Requests:
(1) Reproduce word for word the passage of the article on replacing Rep. Wynn, starting at "Edwards will face" and ending at "Prince George's counties.".
(2) Quote the records verbatim, starting at their first line and ending at the line that contains "Action: click(260, 58)", with both of those lines included.

Source document:

..............................

Gov. Martin O'Malley said yesterday that he will ask the General Assembly to pass emergency legislation that would allow the state to have a special general election to replace outgoing Rep. Albert R. Wynn (D-Md.) without first holding a special primary.

O'Malley (D) said he plans to seek the change before the legislative session's scheduled adjournment Monday, in hopes of avoiding two costly elections. He said his other option, to leave voters in Wynn's district without representation until January, would be unfair to residents.

State election officials estimate that holding both primary and general special elections would cost about $2 million, which could be halved by having only a general election.

Meanwhile, some continued to express disappointment in the timing of Wynn's resignation. Senate President Thomas V. Mike Miller Jr. (D-Calvert) called Wynn's departure "a million-dollar miscalculation."

"This should have been calculated by Congressman Wynn before he resigned. It would be good if his law firm could pick up the tab" for a special election, Miller said.

Wynn, a 15-year congressman whose pursuit of a ninth term ended in February when he was defeated in a Democratic primary by Prince George's lawyer Donna F. Edwards, announced last week that he will resign his seat early in June to work for a law firm.

Edwards will face Republican Peter James in the November election in the overwhelmingly Democratic district, which includes parts of Montgomery and Prince George's counties.

..............................

Record set:
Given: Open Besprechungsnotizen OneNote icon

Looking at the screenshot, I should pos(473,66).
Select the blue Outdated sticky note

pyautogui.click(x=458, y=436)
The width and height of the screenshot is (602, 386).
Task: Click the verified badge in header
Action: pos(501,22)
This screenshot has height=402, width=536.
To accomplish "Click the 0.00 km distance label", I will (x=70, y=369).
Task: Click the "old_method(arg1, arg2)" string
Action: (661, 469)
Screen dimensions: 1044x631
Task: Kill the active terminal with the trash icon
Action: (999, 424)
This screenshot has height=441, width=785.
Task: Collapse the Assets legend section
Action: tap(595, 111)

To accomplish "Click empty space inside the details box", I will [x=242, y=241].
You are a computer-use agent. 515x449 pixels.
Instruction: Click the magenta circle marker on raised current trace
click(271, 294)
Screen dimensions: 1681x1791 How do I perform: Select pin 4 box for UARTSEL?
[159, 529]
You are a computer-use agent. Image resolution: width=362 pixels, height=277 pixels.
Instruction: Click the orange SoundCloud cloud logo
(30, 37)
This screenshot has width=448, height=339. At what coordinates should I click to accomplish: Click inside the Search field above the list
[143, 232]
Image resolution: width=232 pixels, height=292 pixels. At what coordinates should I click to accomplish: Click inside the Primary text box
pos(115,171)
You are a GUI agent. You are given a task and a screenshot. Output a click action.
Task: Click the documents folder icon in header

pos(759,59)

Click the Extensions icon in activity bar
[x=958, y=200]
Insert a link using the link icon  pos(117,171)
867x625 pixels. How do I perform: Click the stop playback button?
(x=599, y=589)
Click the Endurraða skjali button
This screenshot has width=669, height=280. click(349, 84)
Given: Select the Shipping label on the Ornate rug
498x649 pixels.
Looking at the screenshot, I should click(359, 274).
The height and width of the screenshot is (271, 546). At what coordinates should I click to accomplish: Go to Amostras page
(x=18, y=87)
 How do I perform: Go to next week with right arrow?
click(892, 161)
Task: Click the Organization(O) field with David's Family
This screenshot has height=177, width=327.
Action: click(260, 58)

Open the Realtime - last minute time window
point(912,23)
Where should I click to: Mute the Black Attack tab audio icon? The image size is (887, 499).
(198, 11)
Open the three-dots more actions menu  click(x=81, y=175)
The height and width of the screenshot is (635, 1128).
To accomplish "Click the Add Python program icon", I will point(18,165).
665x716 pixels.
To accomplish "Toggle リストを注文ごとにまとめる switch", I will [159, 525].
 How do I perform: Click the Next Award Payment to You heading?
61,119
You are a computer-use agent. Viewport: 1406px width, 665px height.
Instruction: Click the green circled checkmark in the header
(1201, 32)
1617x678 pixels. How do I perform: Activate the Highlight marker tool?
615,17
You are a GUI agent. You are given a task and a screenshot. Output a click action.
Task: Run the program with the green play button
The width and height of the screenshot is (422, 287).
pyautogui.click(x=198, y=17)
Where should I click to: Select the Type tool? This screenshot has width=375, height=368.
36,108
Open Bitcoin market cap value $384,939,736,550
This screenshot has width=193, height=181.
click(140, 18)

..............................

Responses to the exercise:
(1)
Edwards will face Republican Peter James in the November election in the overwhelmingly Democratic district, which includes parts of Montgomery and Prince George's counties.

(2)
Given: Open Besprechungsnotizen OneNote icon

Looking at the screenshot, I should pos(473,66).
Select the blue Outdated sticky note

pyautogui.click(x=458, y=436)
The width and height of the screenshot is (602, 386).
Task: Click the verified badge in header
Action: pos(501,22)
This screenshot has height=402, width=536.
To accomplish "Click the 0.00 km distance label", I will (x=70, y=369).
Task: Click the "old_method(arg1, arg2)" string
Action: (661, 469)
Screen dimensions: 1044x631
Task: Kill the active terminal with the trash icon
Action: (999, 424)
This screenshot has height=441, width=785.
Task: Collapse the Assets legend section
Action: tap(595, 111)

To accomplish "Click empty space inside the details box", I will [x=242, y=241].
You are a computer-use agent. 515x449 pixels.
Instruction: Click the magenta circle marker on raised current trace
click(271, 294)
Screen dimensions: 1681x1791 How do I perform: Select pin 4 box for UARTSEL?
[159, 529]
You are a computer-use agent. Image resolution: width=362 pixels, height=277 pixels.
Instruction: Click the orange SoundCloud cloud logo
(30, 37)
This screenshot has width=448, height=339. At what coordinates should I click to accomplish: Click inside the Search field above the list
[143, 232]
Image resolution: width=232 pixels, height=292 pixels. At what coordinates should I click to accomplish: Click inside the Primary text box
pos(115,171)
You are a GUI agent. You are given a task and a screenshot. Output a click action.
Task: Click the documents folder icon in header

pos(759,59)

Click the Extensions icon in activity bar
[x=958, y=200]
Insert a link using the link icon  pos(117,171)
867x625 pixels. How do I perform: Click the stop playback button?
(x=599, y=589)
Click the Endurraða skjali button
This screenshot has width=669, height=280. click(349, 84)
Given: Select the Shipping label on the Ornate rug
498x649 pixels.
Looking at the screenshot, I should click(359, 274).
The height and width of the screenshot is (271, 546). At what coordinates should I click to accomplish: Go to Amostras page
(x=18, y=87)
 How do I perform: Go to next week with right arrow?
click(892, 161)
Task: Click the Organization(O) field with David's Family
This screenshot has height=177, width=327.
Action: click(260, 58)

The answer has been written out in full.